## Start PROVIDED INFORMATION

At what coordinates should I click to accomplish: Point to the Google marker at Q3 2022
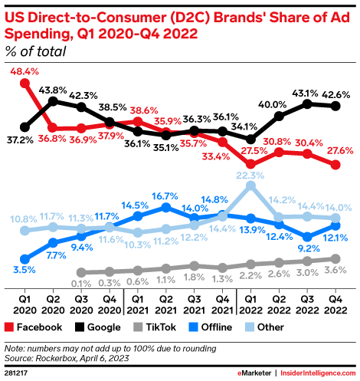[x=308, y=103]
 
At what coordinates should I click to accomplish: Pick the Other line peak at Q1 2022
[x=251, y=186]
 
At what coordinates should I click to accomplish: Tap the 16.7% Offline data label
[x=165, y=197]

## End PROVIDED INFORMATION
## Start PROVIDED INFORMATION

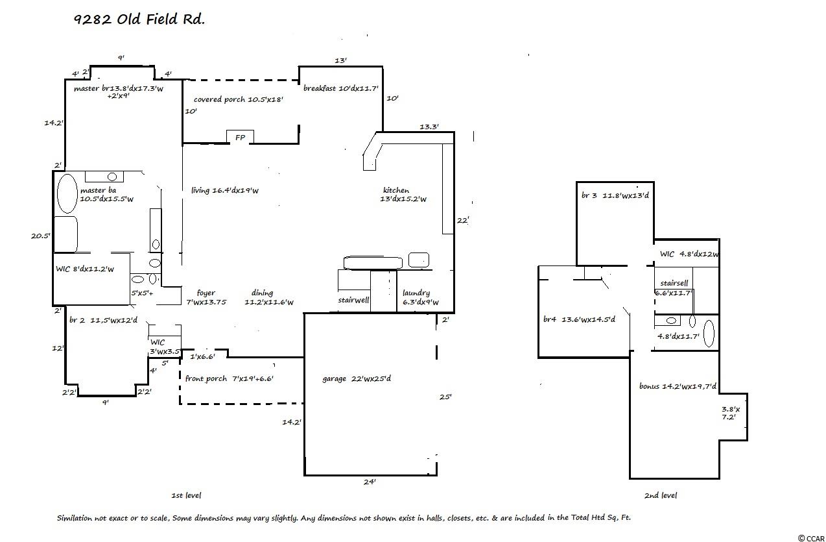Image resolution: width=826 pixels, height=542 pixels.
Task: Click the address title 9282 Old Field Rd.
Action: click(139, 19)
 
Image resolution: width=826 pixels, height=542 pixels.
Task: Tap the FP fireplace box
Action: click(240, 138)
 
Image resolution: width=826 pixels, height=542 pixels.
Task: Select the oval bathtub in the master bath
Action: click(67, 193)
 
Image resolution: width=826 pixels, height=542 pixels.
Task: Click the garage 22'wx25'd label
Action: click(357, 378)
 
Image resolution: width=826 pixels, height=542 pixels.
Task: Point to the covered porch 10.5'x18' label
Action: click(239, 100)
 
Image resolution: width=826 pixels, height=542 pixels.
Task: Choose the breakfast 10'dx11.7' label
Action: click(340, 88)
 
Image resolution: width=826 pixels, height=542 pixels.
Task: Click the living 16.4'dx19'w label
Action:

## End PROVIDED INFORMATION
## Start PROVIDED INFORMATION

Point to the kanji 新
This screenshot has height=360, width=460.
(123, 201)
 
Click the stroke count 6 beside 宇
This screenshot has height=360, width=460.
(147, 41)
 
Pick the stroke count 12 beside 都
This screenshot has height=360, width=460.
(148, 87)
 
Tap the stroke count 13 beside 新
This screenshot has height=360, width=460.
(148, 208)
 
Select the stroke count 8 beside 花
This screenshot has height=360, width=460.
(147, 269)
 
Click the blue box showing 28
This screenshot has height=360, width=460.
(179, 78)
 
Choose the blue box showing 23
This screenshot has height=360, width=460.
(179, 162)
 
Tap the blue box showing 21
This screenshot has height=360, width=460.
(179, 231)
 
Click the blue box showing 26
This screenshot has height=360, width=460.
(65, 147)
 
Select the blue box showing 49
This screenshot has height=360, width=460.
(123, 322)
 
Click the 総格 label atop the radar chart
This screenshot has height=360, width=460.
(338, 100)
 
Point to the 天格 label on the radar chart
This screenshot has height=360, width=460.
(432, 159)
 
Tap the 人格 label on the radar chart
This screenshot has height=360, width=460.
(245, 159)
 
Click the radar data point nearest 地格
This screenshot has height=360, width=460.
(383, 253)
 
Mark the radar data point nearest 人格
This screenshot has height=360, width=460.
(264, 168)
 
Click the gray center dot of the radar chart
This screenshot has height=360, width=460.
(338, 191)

## End PROVIDED INFORMATION

WHAT THE TASK ASKS
Please copy out the records in the stretch from the line containing "At what coordinates should I click to accomplish: Point" through the line containing "[x=165, y=197]", leaving the pictures out.

EXERCISE SOLUTION
At what coordinates should I click to accomplish: Point to the Google marker at Q3 2022
[x=308, y=103]
 
At what coordinates should I click to accomplish: Pick the Other line peak at Q1 2022
[x=251, y=186]
 
At what coordinates should I click to accomplish: Tap the 16.7% Offline data label
[x=165, y=197]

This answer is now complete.